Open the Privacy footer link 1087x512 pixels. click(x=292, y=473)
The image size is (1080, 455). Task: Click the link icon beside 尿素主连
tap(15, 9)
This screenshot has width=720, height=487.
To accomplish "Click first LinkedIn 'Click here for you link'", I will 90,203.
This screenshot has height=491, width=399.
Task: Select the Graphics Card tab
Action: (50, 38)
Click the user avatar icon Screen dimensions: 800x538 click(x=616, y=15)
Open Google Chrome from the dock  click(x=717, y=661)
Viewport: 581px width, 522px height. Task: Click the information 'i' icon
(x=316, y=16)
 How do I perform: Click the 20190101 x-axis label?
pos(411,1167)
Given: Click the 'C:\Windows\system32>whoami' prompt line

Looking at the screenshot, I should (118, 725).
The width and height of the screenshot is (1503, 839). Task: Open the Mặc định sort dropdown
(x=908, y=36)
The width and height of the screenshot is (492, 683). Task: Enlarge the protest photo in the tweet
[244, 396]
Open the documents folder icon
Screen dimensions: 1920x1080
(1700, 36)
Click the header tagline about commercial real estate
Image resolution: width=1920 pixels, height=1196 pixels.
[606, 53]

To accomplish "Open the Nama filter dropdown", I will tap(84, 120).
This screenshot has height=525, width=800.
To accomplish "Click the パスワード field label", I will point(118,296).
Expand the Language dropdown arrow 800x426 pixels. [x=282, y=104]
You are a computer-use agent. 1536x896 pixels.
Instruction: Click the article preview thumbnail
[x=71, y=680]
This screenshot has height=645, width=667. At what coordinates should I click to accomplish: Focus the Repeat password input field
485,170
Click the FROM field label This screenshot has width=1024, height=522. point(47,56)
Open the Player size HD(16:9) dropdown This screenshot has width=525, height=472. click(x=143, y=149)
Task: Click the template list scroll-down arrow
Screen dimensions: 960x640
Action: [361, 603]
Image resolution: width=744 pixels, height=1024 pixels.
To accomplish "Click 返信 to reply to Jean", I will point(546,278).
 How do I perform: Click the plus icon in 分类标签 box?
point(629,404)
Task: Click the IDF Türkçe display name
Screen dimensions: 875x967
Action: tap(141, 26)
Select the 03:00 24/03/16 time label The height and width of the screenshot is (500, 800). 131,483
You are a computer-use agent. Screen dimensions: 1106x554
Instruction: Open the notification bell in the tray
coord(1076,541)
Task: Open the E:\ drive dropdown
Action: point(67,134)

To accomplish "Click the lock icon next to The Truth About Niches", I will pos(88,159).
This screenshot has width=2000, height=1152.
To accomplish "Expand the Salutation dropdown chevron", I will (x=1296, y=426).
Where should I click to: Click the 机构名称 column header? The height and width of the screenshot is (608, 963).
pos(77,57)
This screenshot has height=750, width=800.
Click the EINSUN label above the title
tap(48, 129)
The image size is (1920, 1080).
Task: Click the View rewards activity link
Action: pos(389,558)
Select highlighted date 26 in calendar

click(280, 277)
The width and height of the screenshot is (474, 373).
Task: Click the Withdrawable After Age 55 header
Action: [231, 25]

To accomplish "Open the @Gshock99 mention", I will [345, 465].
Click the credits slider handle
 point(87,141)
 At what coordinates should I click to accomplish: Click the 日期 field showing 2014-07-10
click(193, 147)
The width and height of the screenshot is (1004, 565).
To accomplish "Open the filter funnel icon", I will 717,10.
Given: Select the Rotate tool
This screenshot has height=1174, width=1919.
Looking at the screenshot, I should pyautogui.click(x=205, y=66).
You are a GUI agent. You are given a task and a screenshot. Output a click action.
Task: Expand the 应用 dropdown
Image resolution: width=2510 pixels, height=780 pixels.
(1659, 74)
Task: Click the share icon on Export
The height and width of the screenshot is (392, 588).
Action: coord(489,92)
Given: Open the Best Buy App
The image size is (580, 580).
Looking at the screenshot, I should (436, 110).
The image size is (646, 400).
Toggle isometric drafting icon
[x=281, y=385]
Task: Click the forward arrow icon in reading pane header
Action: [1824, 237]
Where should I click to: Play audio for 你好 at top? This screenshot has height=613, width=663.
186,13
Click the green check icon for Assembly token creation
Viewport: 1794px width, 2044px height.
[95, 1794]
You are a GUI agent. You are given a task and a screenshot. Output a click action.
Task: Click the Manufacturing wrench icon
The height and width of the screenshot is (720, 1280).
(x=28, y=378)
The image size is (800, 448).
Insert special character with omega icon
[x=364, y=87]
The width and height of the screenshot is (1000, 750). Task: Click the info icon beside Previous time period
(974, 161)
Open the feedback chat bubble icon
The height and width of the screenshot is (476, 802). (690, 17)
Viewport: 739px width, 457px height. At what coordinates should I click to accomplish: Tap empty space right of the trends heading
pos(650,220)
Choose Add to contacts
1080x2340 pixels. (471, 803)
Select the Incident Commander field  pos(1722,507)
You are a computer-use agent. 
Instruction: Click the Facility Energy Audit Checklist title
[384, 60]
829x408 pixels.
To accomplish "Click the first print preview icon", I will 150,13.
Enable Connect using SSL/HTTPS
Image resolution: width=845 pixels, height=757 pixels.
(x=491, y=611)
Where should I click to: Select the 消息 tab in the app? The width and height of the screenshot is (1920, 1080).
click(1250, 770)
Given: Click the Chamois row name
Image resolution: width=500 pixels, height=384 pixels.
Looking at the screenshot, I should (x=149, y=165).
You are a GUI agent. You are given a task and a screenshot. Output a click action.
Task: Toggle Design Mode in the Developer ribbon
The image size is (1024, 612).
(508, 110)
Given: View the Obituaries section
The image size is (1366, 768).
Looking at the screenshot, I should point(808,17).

* * * * *

GIVEN PROBLEM: Retype the lines between the one holding "The image size is (1080, 455)." and the one holding "Open Google Chrome", inclusive, character for character.

FULL SOLUTION:
The image size is (1080, 455). Task: Click the link icon beside 尿素主连
tap(15, 9)
This screenshot has width=720, height=487.
To accomplish "Click first LinkedIn 'Click here for you link'", I will 90,203.
This screenshot has height=491, width=399.
Task: Select the Graphics Card tab
Action: (50, 38)
Click the user avatar icon Screen dimensions: 800x538 click(x=616, y=15)
Open Google Chrome from the dock  click(x=717, y=661)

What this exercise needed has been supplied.